In 1898 he became a Director of the Golden Cache Co, a mining consortium. He was prosecuted for erecting buildings on False Creek that same year, but denied ownership and the case was dropped. (We assume he may have been an agent for whoever did construct the unauthorised buildings). He worked both as a land agent and a mining broker, offering interests in mines, and real estate, advertising both as J J Banfield and Co, and as John J Banfield’s List. He was also a Notary Public, and by 1908 when he sponsored the pocket guide map of the city, he also offered loans and insurance services.
He was one of the first members and the treasurer of the Tourist Association, and in 1912 he was elected treasurer of the Progress Club, a new organization dedicated to the creation of a Greater Vancouver. He was also vice-president and treasurer of the Hospital Board, and in 1914 Chairman of the Board. For many years he was chairman of the Vancouver school board. He was also a member of the Board of Trade, and an elder at St. Andrews Presbyterian church.
It was no surprise that Mr. Banfield chose T R Nickson to build his investment. Thomas Ralph Nickson married Rebecca Mae Banfield on September 9, 1908. In 1912 the Nickson’s briefly lived in the Banfield household at 644 Bute, a house across the street from the apartments. They had three sons, John, Allen and Rex, but divorced in the 1920s. Mae married again to Charles Cummings, who headed the Northern Construction Company. He had been married with children in Vancouver, but had also been divorced (in Reno, Nevada in 1928). He was on a business trip to Palm Springs, California, in 1933, to survey a contract to pipe water to Los Angeles, when he died unexpectedly at the age of 53.

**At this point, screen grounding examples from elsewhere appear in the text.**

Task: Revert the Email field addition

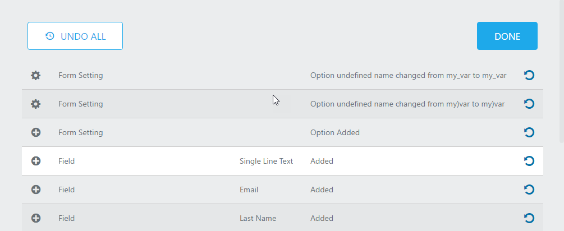Action: [529, 190]
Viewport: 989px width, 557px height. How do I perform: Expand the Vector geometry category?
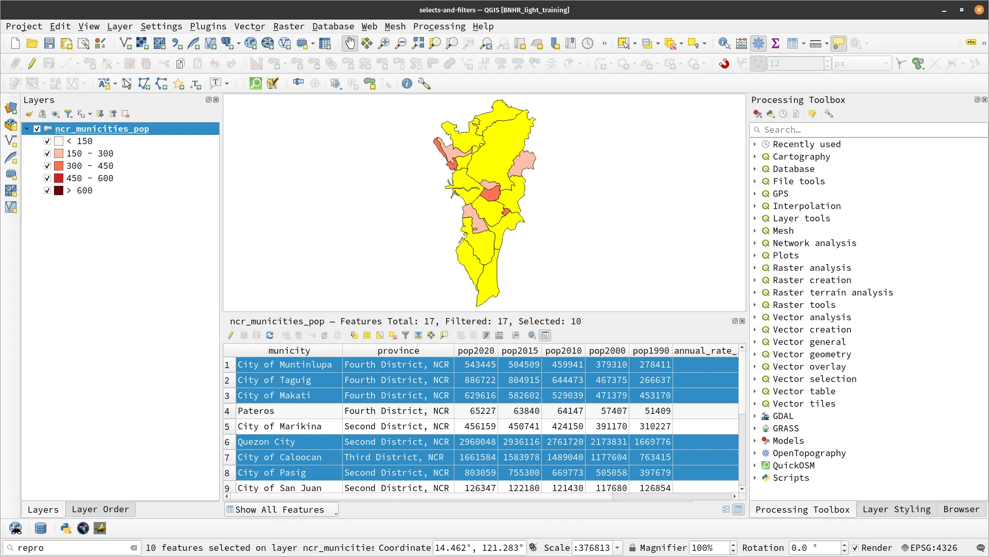coord(756,354)
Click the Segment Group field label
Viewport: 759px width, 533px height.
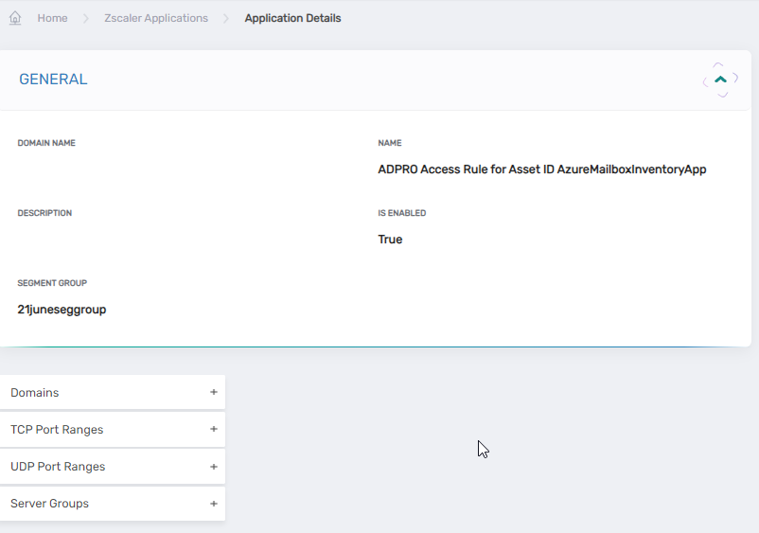click(52, 283)
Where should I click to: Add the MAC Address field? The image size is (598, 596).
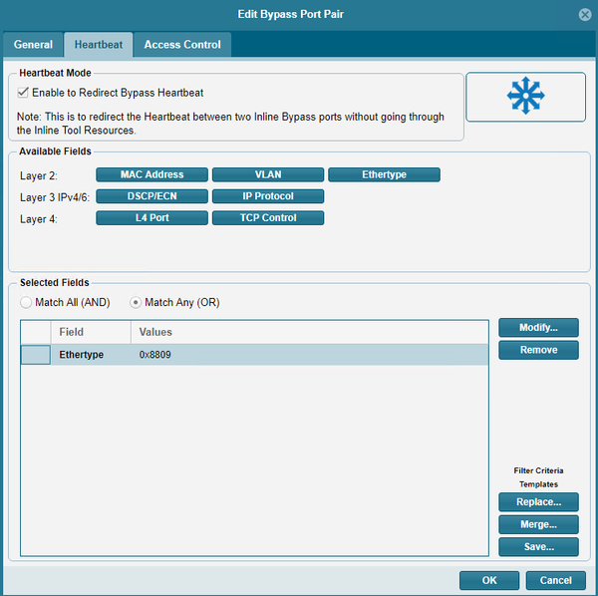click(x=151, y=174)
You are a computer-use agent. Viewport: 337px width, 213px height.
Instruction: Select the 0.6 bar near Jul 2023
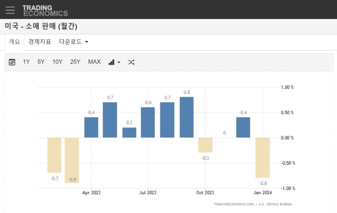148,122
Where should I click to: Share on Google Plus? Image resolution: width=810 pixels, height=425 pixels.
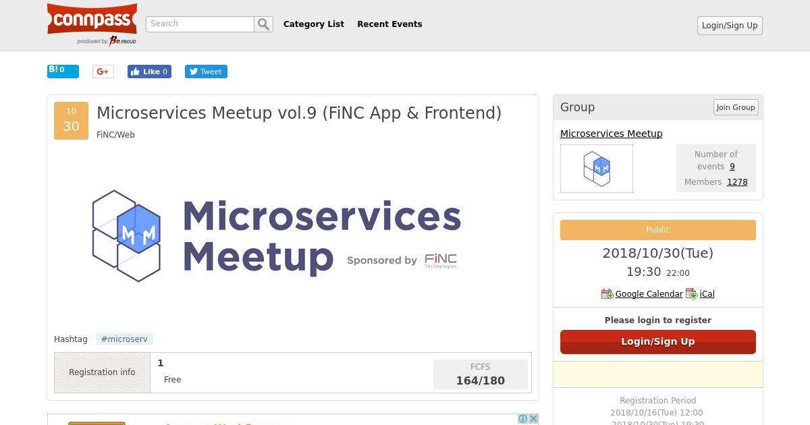click(103, 72)
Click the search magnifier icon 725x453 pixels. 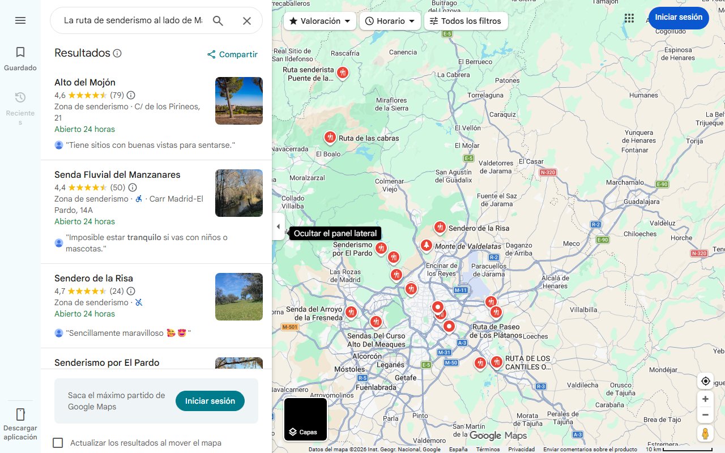coord(218,20)
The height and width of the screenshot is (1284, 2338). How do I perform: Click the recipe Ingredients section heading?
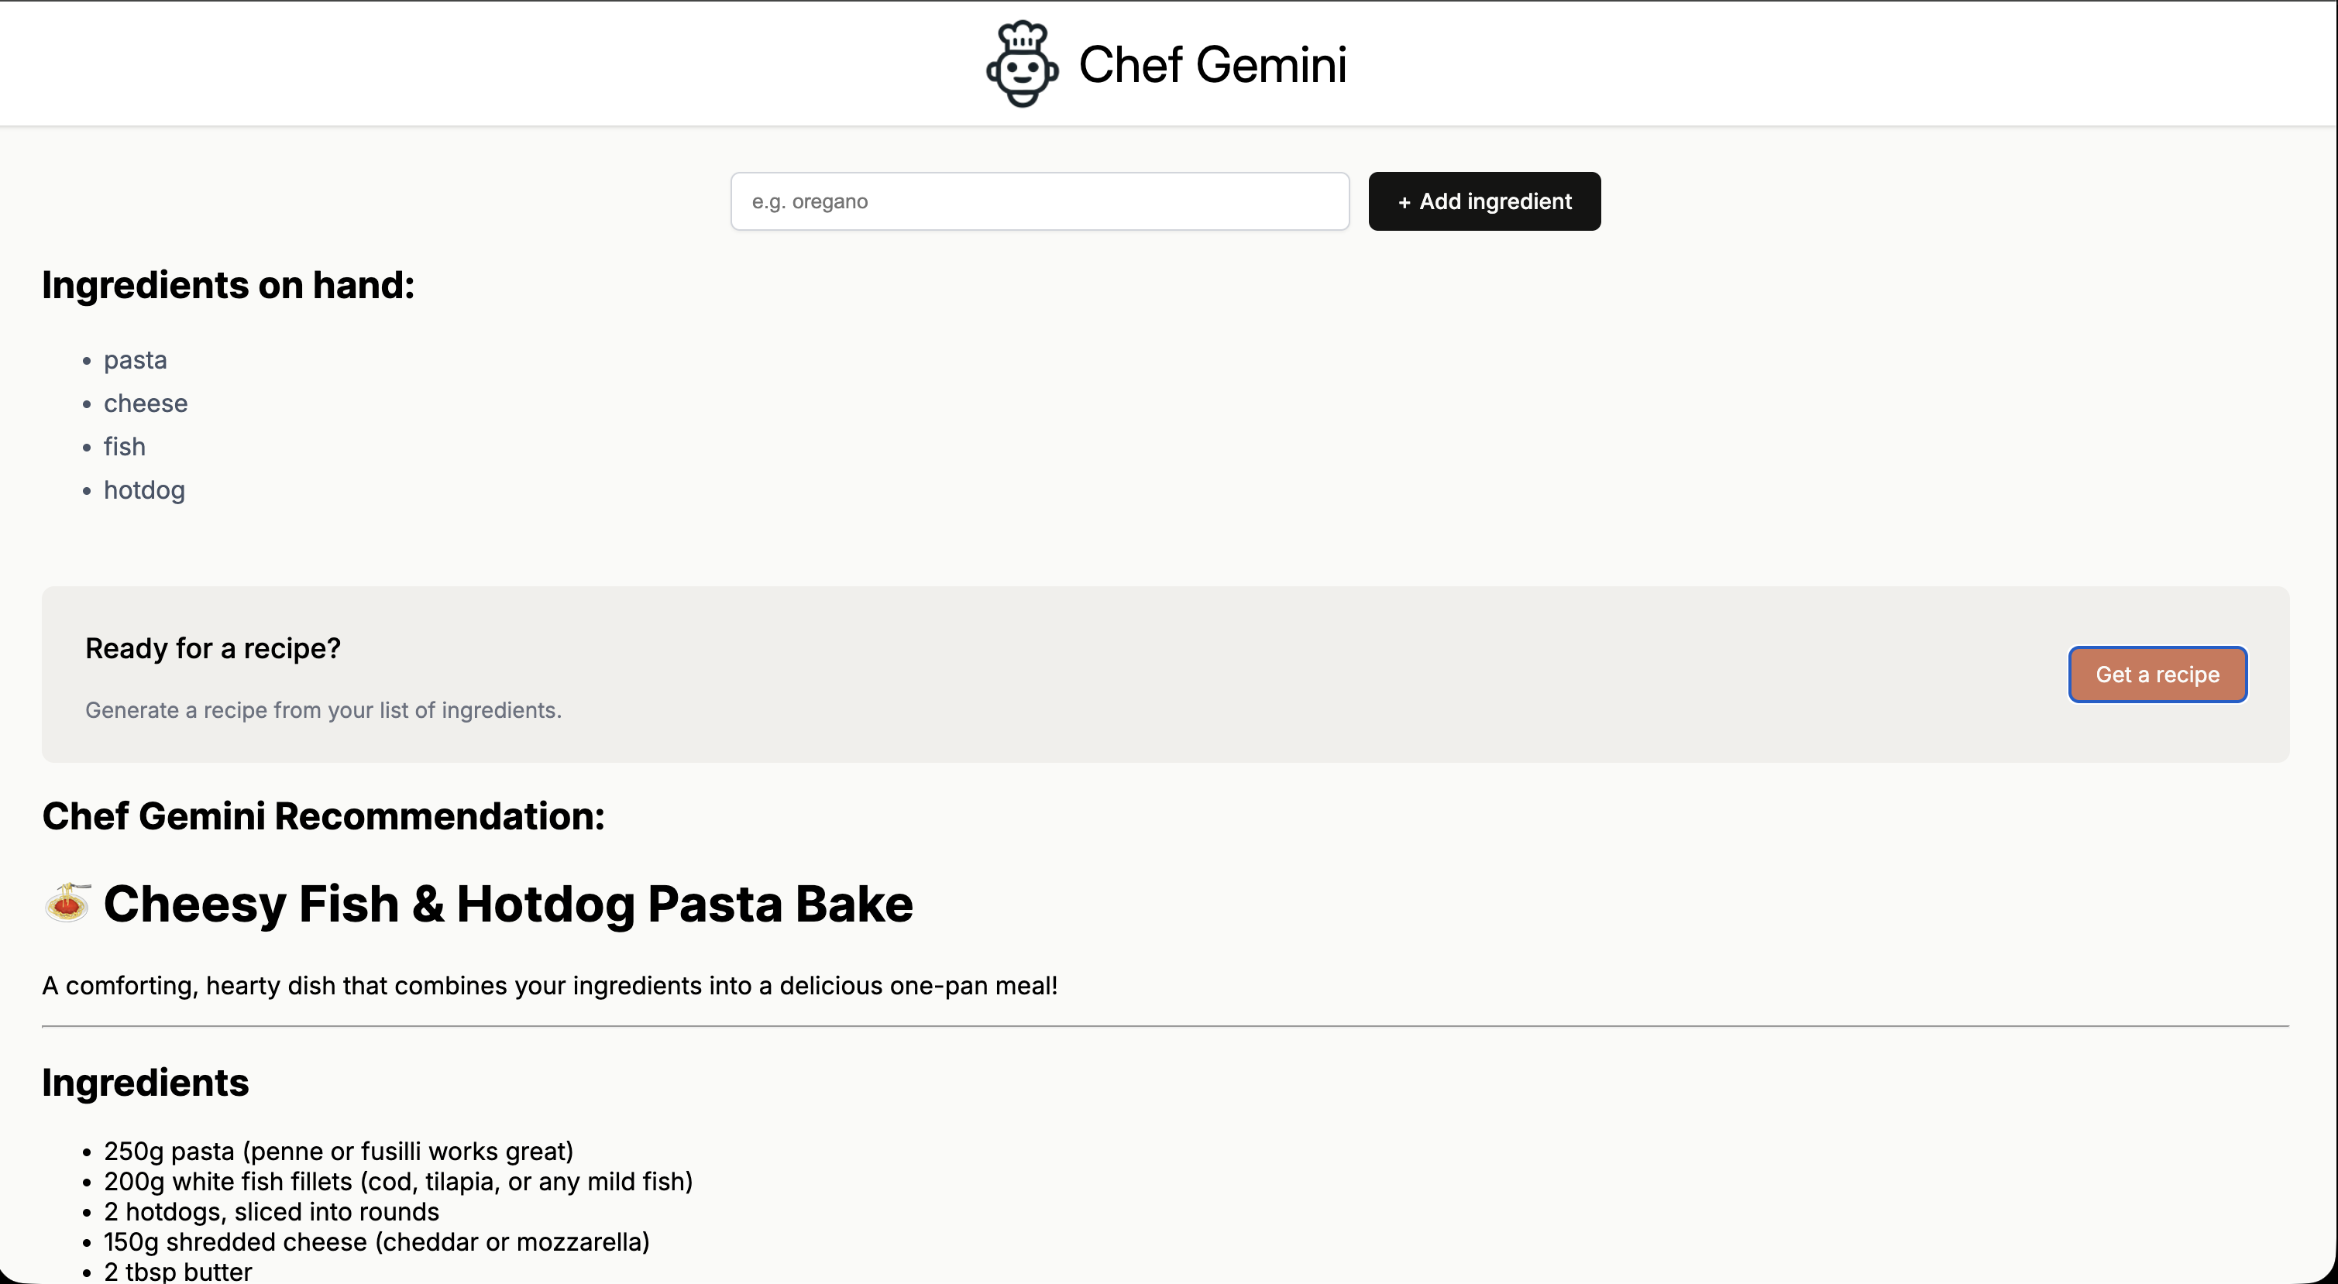145,1083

(William) Orson Banfield went to local schools, served as a mule train driver in the First World War and, as a Trekker, graduated from UBC in 1923 in chemical engineering. (‘Trekkers’ were participants in the Great March of October 1922 that saw more than 1,000 students descend on the Point Grey peninsula to express their displeasure at the slowness of the government in building the university there.)
The Stadacona Block was first listed in 1911 at 645 Bute Street, with 22 tenants, although the census recorded it as 601 Bute. One of the tenants was James W Banfield, from Nova Scotia, with his wife Dorothy and their daughter. Like J J Banfield, he was in real estate, as was John Honeyman, another tenant. Other tenants included C Nelson Ecclestone, also in real estate, Walter Nichol, a bookkeeper with Molson’s Bank, George Black, a barrister and John J Tulk, manager of the Diamond Liquor Co. The Tulks were still living here ten years later when their son, John, a successful lawyer, died after a five year illness, leaving a widow and four children. A year later John Levin, a described as Winnipeg pioneer, and owner of the Norwood Hotel hotel moved in, and died just a few weeks later at the age of 65. A well-known member of the Jewish community, he had moved his family west for his health from Calgary, but his heart disease left a widow, three sons and two daughters.
In 1945 the building was sold for $60,000, and a year later Mrs. D Gunn, the owner, objected to a cabaret restaurant licence for a former car showroom “Mrs. Gunn, voicing the opposition of 70 of her tenants, because of possible noise, doubted the night spot would cater only to persons over 35, as advertised. Said she: “What woman ever admitted she was over 35?” By the 1950s the apartments were leased to ‘girls only’, with linen and TV provided and in the 1980s the apartments were still advertised for girls, and described as ‘individual rooms’ from $160 a month.
Today there are 26 suites, and the building can be seen in The Flash, and as Cisco’s Apartment Building in Supergirl.
Image source: the Langmann Collection, UBC.